Hereditary multiple osteochondromas (HMO), previously called hereditary multiple exostoses (HME), is characterized by growths of multiple osteochondromas, benign cartilage-capped bone tumors that grow outward from the metaphyses of long bones. Osteochondromas can be associated with a reduction in skeletal growth, bony deformity, restricted joint motion, shortened stature, premature osteoarthrosis, and compression of peripheral nerves. The median age of diagnosis is three years; nearly all affected individuals are diagnosed by age 12 years. The risk for malignant degeneration to osteochondrosarcoma increases with age, although the lifetime risk for malignant degeneration is low (~2%-5%).

The diagnosis of HMO is established in a proband with characteristic radiographic findings of multiple osteochondromas and/or a heterozygous pathogenic variant in EXT1 or EXT2 identified on molecular genetic testing.

Treatment of manifestations: Painful lesions in the absence of bone deformity are treated with surgical excision that includes the cartilage cap and overlying perichondrium to prevent recurrence; forearm deformity is treated with excision of the osteochondromas, corrective osteotomies, and ulnar-lengthening procedures; though uncomplicated resection of osteochondromas in growing children is frequently reported, there is a theoretic risk of growth abnormality resulting from resection of periphyseal osteochondromas; angular misalignment of the lower limbs may be treated with hemiepiphysiodeses (or osteotomies) at the distal femur, proximal tibia, or distal tibia; leg-length inequalities greater than 2.5 cm are often treated with epiphysiodesis (growth plate arrest) of the longer leg or lengthening of the involved leg; early treatment of ankle deformity may prevent or decrease later deterioration of function; sarcomatous degeneration is treated by surgical resection. Surveillance: Monitoring of the size of exostoses in adults may aid in early identification of malignant degeneration, but no cost/benefit analyses are available to support routine surveillance; a single screening MRI of the spine in children with HMO has been recommended by some to identify spinal lesions that may cause pressure on the spinal cord and would warrant close clinical follow up with excision of lesions that cause spinal cord impingement and/or symptoms. To date, there are no prospective studies to show a benefit of systematic screening MRI in asymptomatic individuals.

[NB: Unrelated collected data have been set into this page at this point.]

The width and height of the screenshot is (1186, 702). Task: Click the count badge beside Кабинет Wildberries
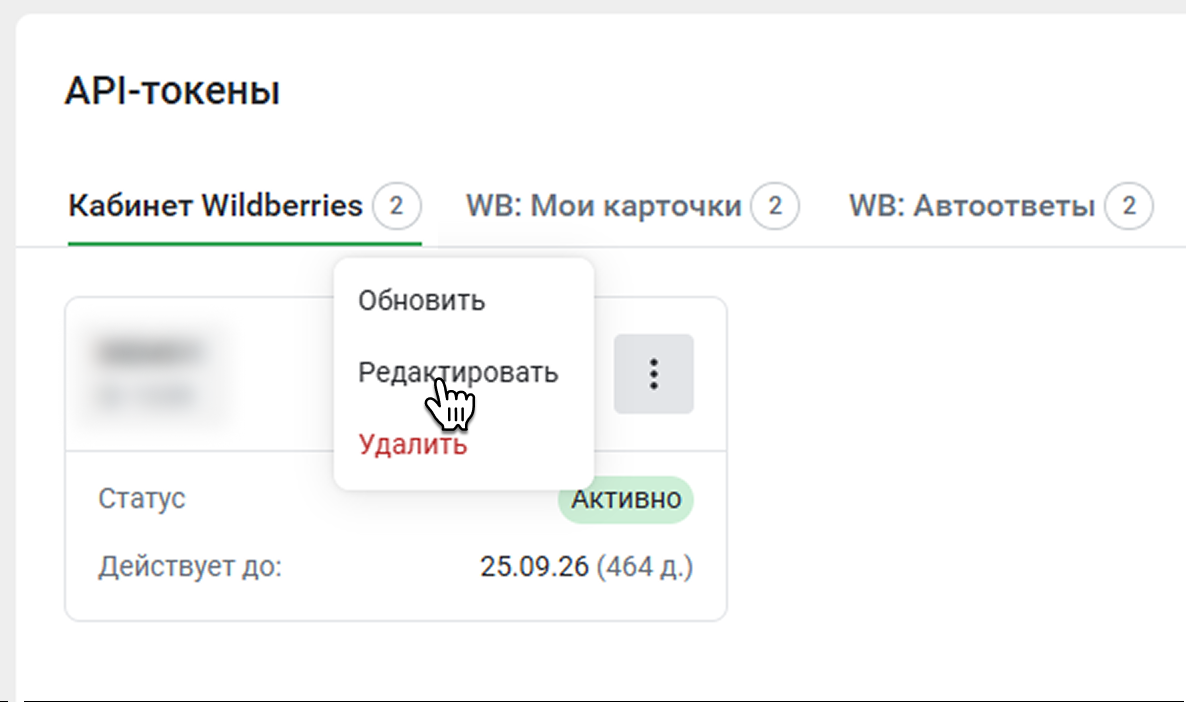click(x=396, y=207)
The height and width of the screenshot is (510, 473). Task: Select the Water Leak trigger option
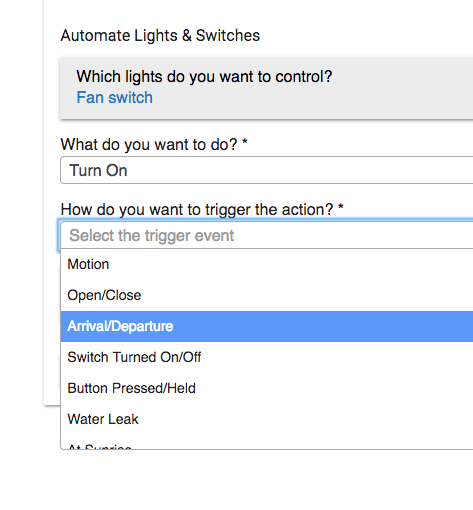(x=267, y=419)
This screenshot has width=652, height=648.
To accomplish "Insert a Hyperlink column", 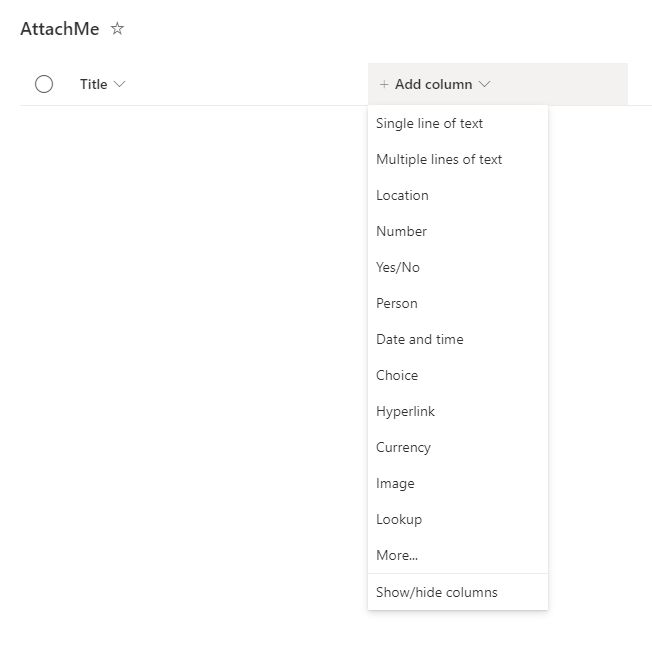I will (405, 411).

HMO is inherited in an autosomal dominant manner. Penetrance is approximately 96% in females and 100% in males. In 10% of affected individuals HMO is the result of a de novo pathogenic variant. Offspring of an affected individual are at a 50% risk of inheriting the pathogenic variant. Prenatal testing for a pregnancy at increased risk and preimplantation genetic diagnosis are possible if the pathogenic variant in a family is known.